Ecosyste.ms tracks which packages account for 80% of all downloads in each ecosystem. For npm, that’s around 2,300 packages out of 5.3 million. For RubyGems, it’s 974 out of 200,000. The long tail is very, very long.
Most packages on any registry are never depended upon by anything else. A package with zero dependents and ten downloads doesn’t need to be in the dependency resolution index. It only matters when someone explicitly adds it to their project, and at that point you can fetch its metadata directly.
That tail isn’t just unmaintained experiments. In November 2025, Amazon Inspector found 150,000 malicious packages on npm linked to a token farming campaign. That’s 3% of the registry, all spam. These packages had minimal or duplicated code, existed only to game tea.xyz rewards, and nobody will ever intentionally install them.

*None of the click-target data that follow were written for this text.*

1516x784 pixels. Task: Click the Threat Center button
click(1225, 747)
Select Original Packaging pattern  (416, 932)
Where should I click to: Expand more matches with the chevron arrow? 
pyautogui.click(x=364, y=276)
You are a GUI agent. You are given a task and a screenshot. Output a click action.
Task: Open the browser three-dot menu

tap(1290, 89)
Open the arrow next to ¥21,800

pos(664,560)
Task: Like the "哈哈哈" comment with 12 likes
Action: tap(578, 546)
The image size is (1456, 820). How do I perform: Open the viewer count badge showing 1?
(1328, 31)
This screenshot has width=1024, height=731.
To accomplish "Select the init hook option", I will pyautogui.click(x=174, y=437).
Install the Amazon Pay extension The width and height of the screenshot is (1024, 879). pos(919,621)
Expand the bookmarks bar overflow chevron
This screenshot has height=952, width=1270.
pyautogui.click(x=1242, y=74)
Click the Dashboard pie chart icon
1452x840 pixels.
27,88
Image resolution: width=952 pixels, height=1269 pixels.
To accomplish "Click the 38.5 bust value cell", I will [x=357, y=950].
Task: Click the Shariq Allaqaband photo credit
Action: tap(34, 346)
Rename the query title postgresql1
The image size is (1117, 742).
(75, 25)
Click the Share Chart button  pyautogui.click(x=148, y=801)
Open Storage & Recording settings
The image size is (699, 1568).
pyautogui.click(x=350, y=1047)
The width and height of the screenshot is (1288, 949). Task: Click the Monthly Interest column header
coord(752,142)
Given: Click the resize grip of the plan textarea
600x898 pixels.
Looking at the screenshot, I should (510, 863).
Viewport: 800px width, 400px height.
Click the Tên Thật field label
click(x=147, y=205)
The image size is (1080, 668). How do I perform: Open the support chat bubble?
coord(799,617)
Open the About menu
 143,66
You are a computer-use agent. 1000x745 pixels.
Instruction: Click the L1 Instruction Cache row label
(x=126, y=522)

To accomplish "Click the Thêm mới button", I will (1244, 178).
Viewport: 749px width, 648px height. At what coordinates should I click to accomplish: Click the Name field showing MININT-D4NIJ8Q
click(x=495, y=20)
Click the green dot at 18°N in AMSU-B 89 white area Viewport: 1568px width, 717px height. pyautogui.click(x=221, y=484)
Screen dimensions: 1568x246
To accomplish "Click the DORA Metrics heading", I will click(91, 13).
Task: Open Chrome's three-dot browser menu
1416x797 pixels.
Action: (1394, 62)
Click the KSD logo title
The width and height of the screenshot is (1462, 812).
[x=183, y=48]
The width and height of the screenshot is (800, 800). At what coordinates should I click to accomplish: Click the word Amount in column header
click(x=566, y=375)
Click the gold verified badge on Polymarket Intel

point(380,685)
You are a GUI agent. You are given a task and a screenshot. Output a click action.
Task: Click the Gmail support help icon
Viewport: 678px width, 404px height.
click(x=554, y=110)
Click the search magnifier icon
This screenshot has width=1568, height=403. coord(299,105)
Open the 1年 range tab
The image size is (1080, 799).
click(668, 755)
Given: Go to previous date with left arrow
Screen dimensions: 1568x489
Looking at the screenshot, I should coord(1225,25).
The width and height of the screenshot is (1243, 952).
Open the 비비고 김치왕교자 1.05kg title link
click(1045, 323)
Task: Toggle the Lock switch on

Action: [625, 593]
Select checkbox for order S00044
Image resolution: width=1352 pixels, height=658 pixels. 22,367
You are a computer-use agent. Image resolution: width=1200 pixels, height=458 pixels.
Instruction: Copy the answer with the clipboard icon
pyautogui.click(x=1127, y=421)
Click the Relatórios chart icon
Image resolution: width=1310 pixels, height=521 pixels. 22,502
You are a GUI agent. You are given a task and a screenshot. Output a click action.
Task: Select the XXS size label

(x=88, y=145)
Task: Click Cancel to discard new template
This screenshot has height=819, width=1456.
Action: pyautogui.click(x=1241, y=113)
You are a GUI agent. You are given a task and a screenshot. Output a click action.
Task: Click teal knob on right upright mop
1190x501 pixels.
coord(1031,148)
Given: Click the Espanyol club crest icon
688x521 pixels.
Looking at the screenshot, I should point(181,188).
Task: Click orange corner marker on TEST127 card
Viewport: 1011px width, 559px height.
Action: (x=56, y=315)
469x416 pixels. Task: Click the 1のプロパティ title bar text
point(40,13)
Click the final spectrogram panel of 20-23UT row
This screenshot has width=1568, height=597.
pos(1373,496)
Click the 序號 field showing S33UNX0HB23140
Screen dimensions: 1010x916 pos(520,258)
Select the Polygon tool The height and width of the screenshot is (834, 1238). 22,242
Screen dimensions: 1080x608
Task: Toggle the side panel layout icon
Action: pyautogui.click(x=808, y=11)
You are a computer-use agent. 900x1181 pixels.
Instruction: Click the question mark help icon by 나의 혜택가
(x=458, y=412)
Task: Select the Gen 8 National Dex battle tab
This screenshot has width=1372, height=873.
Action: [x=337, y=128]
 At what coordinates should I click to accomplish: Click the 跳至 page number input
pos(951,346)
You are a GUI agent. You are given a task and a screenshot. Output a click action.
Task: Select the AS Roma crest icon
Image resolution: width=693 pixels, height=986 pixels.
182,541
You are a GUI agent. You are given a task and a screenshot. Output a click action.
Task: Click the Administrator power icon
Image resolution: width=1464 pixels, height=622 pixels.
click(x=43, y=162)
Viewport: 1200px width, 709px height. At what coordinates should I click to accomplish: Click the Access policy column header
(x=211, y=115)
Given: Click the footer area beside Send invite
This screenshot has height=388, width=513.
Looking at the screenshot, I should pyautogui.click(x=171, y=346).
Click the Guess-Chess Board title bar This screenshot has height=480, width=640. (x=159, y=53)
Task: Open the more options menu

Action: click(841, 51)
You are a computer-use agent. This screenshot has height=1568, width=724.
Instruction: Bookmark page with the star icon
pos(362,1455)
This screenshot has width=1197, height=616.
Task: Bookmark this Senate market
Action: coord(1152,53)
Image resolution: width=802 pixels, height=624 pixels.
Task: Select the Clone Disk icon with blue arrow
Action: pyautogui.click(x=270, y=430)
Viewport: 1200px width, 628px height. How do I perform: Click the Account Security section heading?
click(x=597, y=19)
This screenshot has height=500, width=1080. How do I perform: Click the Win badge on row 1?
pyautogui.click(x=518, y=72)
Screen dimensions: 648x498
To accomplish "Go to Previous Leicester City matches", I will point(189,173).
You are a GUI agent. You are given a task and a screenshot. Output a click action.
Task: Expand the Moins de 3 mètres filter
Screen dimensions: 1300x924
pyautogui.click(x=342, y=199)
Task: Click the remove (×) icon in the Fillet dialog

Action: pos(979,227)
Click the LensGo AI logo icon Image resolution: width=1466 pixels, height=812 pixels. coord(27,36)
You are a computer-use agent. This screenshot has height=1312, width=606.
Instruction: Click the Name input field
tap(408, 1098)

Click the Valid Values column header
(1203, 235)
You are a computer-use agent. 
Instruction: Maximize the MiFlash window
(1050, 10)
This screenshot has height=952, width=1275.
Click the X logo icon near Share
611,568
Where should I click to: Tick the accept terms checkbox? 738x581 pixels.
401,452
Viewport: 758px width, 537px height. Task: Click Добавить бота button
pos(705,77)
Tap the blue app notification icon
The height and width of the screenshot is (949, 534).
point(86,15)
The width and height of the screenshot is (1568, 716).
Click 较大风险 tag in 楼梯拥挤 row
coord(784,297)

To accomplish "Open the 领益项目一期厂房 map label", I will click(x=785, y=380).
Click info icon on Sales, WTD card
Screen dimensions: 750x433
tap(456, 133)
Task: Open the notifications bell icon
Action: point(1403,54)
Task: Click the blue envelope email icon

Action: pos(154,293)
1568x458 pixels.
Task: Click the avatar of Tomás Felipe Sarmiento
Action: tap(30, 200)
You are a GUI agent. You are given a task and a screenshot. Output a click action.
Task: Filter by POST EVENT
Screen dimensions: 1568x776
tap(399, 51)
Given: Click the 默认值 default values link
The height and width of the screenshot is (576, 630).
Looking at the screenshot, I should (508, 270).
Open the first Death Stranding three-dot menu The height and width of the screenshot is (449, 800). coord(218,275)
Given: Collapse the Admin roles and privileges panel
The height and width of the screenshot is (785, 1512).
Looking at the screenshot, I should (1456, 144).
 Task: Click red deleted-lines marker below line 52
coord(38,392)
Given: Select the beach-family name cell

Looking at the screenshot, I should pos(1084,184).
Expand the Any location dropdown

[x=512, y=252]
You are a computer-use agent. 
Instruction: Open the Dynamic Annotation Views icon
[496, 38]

A selective index that included only packages with at least one dependent or above some download threshold would be far smaller. A simple heuristic: exclude packages over a year old with negligible downloads and no dependents. New packages stay in, popular packages stay in, packages that others depend on stay in. Only the stale, unused, isolated ones drop out. The client would check the index first, then fall back to a direct metadata fetch for packages not found. An index miss wouldn’t mean “package doesn’t exist,” just “fetch from the registry directly.” You’d trade one extra HTTP request on cache miss for a much smaller index to maintain and download.
A selective index changes what’s feasible. npm’s 5.3 million packages make a full compact-style index impractical, but 2,300 packages covering 80% of downloads? That’s a single file measured in kilobytes. Registries that couldn’t adopt the compact index because of scale might find a selective version tractable. PyPI, Packagist, and NuGet could all serve a small, cacheable dependency index covering the packages that actually matter for resolution, with fallback queries for the rest.
RubyGems and crates.io could shrink their existing indexes the same way. The index doesn’t need to be exhaustive to be effective.